begin Data for processing

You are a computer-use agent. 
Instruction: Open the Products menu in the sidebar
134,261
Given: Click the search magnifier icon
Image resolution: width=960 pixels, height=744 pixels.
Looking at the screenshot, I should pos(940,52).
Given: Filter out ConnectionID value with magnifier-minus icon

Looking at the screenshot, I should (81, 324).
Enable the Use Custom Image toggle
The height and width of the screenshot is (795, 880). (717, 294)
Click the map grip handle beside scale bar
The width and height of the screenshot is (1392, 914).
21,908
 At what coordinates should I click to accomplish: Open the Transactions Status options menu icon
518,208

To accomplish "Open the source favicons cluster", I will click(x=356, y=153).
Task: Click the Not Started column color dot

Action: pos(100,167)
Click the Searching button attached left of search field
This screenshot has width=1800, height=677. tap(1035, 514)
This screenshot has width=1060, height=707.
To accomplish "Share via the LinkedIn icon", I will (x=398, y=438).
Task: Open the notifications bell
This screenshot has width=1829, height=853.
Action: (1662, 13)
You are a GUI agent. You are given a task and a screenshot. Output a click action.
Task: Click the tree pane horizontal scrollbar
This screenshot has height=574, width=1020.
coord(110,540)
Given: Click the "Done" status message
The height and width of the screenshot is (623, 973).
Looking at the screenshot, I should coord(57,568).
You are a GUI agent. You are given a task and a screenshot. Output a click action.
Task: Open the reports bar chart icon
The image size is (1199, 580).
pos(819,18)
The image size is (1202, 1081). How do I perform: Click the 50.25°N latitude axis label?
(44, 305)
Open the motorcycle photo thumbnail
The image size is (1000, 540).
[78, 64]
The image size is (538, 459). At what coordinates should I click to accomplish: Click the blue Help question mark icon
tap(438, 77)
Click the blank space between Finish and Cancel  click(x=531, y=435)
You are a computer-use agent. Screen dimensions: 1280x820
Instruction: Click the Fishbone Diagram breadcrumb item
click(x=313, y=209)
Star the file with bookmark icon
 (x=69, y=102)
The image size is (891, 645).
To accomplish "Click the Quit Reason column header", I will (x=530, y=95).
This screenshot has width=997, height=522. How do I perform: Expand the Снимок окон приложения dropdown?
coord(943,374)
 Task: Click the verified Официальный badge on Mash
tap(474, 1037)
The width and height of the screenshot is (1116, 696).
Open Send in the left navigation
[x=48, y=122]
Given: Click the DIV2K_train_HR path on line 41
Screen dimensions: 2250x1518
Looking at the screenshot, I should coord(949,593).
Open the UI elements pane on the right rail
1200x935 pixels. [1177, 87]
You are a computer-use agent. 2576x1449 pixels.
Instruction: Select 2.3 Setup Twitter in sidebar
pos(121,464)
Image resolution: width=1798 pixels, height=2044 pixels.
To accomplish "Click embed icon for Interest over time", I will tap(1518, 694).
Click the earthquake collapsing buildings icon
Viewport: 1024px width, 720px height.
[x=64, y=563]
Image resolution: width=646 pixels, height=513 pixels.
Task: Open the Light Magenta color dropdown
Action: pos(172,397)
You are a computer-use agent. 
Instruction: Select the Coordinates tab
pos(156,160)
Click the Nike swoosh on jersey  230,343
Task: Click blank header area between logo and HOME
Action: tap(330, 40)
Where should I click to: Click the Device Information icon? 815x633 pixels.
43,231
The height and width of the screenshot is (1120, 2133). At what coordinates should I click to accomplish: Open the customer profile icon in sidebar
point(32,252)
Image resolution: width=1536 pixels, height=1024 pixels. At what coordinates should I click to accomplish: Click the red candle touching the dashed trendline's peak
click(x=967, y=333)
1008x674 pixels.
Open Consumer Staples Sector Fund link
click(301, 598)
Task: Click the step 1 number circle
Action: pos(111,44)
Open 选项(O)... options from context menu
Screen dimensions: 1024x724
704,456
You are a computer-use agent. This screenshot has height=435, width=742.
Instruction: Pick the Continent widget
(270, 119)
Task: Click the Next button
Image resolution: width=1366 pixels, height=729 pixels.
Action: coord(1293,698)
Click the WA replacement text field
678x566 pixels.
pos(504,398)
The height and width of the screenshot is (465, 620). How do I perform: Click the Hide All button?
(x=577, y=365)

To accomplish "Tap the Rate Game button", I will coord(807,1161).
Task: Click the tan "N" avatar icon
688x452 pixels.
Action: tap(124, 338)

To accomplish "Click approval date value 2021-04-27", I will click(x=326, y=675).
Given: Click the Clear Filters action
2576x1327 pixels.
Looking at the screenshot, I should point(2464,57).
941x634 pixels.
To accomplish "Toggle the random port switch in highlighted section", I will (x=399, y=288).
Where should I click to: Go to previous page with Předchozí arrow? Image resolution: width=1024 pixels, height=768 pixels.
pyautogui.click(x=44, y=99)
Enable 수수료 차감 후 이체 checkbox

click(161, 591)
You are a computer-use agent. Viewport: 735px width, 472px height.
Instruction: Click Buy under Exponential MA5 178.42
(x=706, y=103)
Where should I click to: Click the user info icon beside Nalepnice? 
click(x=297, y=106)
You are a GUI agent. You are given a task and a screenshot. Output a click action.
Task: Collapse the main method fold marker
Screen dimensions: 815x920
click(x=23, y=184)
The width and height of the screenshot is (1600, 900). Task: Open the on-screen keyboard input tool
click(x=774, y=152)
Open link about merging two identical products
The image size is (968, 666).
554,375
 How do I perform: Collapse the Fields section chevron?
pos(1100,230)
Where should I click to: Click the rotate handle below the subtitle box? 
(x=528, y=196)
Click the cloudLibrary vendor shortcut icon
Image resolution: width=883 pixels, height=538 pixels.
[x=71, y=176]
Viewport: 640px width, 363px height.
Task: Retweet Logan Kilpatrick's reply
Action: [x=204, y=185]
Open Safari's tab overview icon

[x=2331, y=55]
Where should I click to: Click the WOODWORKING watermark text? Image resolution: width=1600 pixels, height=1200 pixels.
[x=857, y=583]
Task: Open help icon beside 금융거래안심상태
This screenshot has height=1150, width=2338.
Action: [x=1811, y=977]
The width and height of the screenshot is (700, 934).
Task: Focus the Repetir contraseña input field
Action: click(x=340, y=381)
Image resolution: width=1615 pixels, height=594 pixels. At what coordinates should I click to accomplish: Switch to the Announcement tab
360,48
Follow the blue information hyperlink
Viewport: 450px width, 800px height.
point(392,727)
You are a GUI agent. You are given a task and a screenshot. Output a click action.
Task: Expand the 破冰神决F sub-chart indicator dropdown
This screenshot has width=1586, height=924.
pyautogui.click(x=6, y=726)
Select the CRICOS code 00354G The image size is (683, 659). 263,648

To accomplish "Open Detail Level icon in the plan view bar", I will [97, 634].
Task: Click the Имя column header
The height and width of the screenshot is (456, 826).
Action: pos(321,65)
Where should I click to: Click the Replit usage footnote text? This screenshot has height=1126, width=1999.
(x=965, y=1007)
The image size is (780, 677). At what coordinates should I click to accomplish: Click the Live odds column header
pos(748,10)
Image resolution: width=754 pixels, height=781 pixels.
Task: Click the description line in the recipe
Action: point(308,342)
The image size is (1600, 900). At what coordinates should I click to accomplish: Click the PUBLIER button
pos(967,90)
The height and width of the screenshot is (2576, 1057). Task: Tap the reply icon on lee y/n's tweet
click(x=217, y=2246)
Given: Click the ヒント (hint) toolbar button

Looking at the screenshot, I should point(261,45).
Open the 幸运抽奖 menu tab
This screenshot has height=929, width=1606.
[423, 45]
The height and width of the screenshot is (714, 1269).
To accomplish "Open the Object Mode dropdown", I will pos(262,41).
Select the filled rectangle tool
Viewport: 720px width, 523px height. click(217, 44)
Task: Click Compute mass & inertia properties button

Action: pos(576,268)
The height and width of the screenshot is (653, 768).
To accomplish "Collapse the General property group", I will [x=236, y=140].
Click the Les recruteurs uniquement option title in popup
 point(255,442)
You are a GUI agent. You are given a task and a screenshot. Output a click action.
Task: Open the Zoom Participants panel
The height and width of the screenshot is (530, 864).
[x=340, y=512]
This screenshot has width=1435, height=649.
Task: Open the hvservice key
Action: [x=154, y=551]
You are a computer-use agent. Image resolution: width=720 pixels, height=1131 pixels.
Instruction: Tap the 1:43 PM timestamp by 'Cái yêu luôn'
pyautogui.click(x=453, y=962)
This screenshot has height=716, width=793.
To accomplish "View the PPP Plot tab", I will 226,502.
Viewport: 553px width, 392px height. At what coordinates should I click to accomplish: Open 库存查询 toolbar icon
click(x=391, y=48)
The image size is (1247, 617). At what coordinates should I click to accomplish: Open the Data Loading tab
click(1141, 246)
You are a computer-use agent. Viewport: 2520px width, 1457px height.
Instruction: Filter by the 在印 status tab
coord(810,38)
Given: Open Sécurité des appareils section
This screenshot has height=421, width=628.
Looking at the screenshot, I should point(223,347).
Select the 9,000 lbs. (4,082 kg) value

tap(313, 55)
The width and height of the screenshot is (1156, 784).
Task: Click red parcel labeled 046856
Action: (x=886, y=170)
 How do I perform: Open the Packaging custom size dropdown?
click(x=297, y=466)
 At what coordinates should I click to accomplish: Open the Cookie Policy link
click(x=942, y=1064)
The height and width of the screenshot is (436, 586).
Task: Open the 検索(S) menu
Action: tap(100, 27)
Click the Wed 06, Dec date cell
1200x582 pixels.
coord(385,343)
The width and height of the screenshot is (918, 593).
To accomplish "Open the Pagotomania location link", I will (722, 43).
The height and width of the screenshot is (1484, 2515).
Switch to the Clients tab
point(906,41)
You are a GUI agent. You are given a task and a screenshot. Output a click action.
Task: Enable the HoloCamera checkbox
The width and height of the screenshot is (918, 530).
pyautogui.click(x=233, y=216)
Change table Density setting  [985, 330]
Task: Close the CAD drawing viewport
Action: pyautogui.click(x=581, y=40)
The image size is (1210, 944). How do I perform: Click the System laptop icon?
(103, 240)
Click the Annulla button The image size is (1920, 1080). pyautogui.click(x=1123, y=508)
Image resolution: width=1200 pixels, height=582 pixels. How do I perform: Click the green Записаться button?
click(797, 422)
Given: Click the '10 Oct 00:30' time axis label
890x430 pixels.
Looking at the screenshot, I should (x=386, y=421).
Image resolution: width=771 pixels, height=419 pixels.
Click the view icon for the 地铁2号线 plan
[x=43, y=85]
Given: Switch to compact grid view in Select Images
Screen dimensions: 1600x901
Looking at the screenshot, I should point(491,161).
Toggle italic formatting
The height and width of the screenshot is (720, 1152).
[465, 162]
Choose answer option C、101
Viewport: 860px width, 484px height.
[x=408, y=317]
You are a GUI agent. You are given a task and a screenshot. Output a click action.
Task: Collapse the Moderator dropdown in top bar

end Data for processing

▸ **Problem to solve**:
Return, unchanged, every line of the entries from the one containing "Choose answer option C、101" through the end of the entries, including both of those ends.

▸ **Correct output**:
Choose answer option C、101
Viewport: 860px width, 484px height.
[x=408, y=317]
You are a GUI agent. You are given a task and a screenshot. Output a click action.
Task: Collapse the Moderator dropdown in top bar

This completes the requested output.